José María Sifontes. 12 de Junio. Tomado de El Diario de Hoy.
"El Salvador ha aumentado sus exportaciones hacia Taiwán", decía más o menos el conductor del programa de noticias, "el azúcar se lleva el primer lugar, pero también se exporta café, textiles y aletas de tiburón..." ¿Ale…queeeeé? me pregunté, ¿aletas de tiburón? Tengo que admitir que quedé perplejo; perplejo e indignado.
No tengo ningún problema con que se exporte azúcar, ojalá exportaran el triple a esa nación amiga, que ha demostrado ser una aliada provechosa para nuestro país. Pueden exportar todo el café y los textiles que quieran, que buena falta hace el dinero; pueden, y ojalá lo hagan, exportar muchos otros productos a ese mercado tan importante. Pero ¿aletas de tiburón?
Espero haber oído mal o que se haya equivocado el conductor. Talvez fue presa del estrés y tuvo simplemente un "lapsus". Pero no lo creo, oí claramente y dijo "aletas de tiburón". Por si no lo saben, muchas especies de tiburón están en vías de extinción y en un buen número de países ecológicamente más concientes está vedada su captura.
La pesca del tiburón para obtener aletas (apreciadas para elaborar una sopa) es una práctica cruel en la cual se agarra al animal, se le cortan las aletas y se tira de nuevo al mar. No se utiliza todo el tiburón, lo que se hace en la pesca artesanal, sino sólo sus aletas, pues se necesita espacio en las embarcaciones. Y se va el animal directamente al fondo, incapaz de movilizarse, donde le espera una muerte lenta y dolorosa.

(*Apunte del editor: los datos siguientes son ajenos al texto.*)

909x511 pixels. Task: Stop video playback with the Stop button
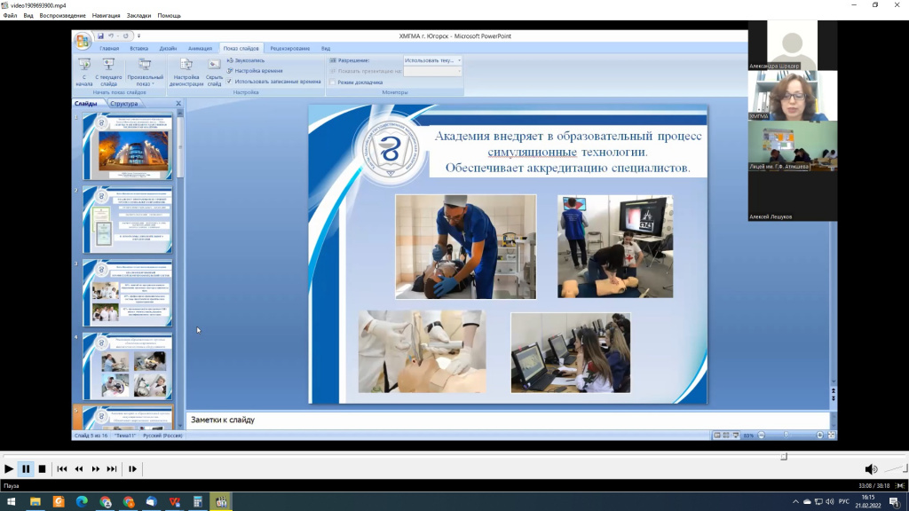tap(42, 468)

¿Desde cuándo exportamos aletas de tiburón? ¿Qué dice el Ministerio del Medio Ambiente? Está bien que queramos agradar a un país amigo y benefactor, mas no a costa de recursos naturales valiosos. Es cierto que los tiburones tienen fama de malos, de eso se encargó Peter Benchley con su libro y posterior película "Jaws", quien por cierto después renegó de su obra y pasó el resto de su vida (murió hace unos años) dedicado a la protección de los tiburones.
Y es que estos animales son sumamente útiles para los ecosistemas marinos. A excepción de nosotros los humanos, no tienen enemigos naturales, y han permanecido sin cambios durante millones de años. Habitan la Tierra desde antes de los dinosaurios y tienen todo el equipo necesario para seguir habitándola, aún después de que los humanos ya no estemos…si no nos los acabamos antes.

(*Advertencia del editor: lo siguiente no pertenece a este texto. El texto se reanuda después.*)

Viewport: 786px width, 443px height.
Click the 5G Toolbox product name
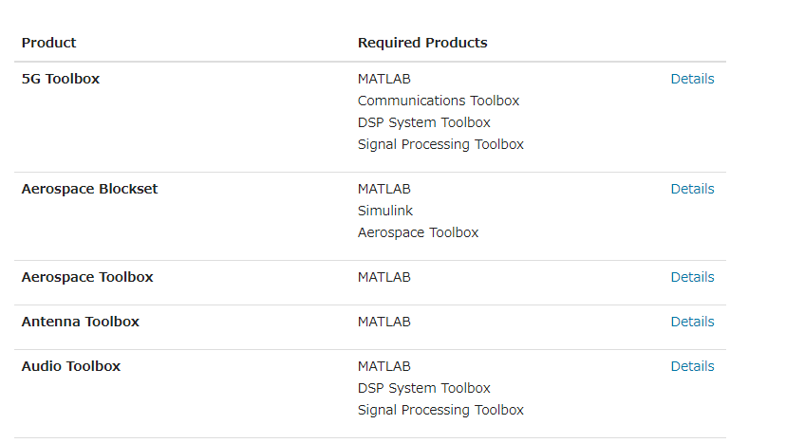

Los tiburones son depredadores, pero no en el sentido de las películas en las que andan persiguiendo humanos para desayunárselos. Comen carroña y animales enfermos o debilitados. Estos hábitos alimentarios permiten mantener poblaciones sanas. Si no fuera por los tiburones abundarían peces decrépitos, con tumores y otras enfermedades, que podrían terminar en nuestra mesa. Son esenciales para el equilibrio de las especies marinas.
Anualmente decenas de millones de tiburones son capturados para la obtención de aletas. Muchos otros millones mueren por la captura no programada, el "by-catch". Sólo en unas pocas décadas la población de tiburones ha descendido un 80%. Esto ha motivado a que muchos gobiernos hayan promulgado leyes para prohibir el "finning" (obtención de aletas) y evitar la pesca accidental.
Debido a que la sopa de aleta de tiburón sigue siendo muy cotizada, especialmente en el Oriente, los que la comercializan se han movido a países donde no existen tales leyes. Por nuestros ecosistemas debemos hacer algo, entre otras cosas pedir a nuestros amigos taiwaneses que se conformen con azúcar y café.